At the 5 mile mark I again collapsed under the pain from the IT band and my quads straight onto my waiting yoga mat. Everything hurt…I didn’t want to continue…but I knew there was less than 5 miles to go. There were several crews there…all in good spirits. Some women were right next to us telling us how amazed they were at the performance of the runners. I stored those little compliments deep in my psyche, drank what must have been a gallon of water, fueled up one last time and jumped back out on the trail. The trail again goes into the pasture and I resolved to force myself to run all the way thru it and back into the singletrack before I’d let myself walk again. As I pushed thru the field my crew was honking at me from the Jeep road. I couldn’t let them down. I was GOING to finish.
One last hill and it’s all downhill from there. Lucky Peak…the hill that I COMPLETELY didn’t notice in the beginning of the race was now my only barrier to success. I ran intervals throught the next section…counting down “…only 4.5….only 3.5…only 2.5…have I already gone over Lucky Peak?” Nope…2 miles to go and there it was grinning at me. “OK…all you have to do is get to the top” I thought. “Don’t worry about how fast…just do it.”
Getting to the top of that hill felt like the finish to me. So much so that I forgot I had to keep running. “Oh yeah” I thought as I started to run again. This time though…there was no thinking involved. It was a mile until I’d finish my first 50 miler.

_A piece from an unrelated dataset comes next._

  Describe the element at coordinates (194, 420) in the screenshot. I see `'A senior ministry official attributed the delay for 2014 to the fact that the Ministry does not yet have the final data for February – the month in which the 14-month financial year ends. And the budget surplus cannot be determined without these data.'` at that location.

Pain was gone, insecurity was gone…it was just an afternoon jog at this point. I started to pick up my pace. As I got closer and closer I could see the Jeep road open up…every turn I thought, “This is the chute…no this is…no this is”. Then finally…there it was! I looked at my watch…I was running an 8 minute mile…where the HECK was THAT the last 10 miles??? People were cheering…I picked it up more. Then just a hundred feet to go I hear, “You just broke 9:30…on your FIRST 50…you should be REALLY proud of yourself!”
I crossed the finish line and was handed a medal and lo and behold…a 5th place trophy??? What felt like a failure the last 10 miles was just the reality that I had left EVERYTHING on that course and gave it my all. And heck…my all wasn’t THAT BAD! I basked in my success for an hour and then slowly hobbled to the car. What an amazing feeling!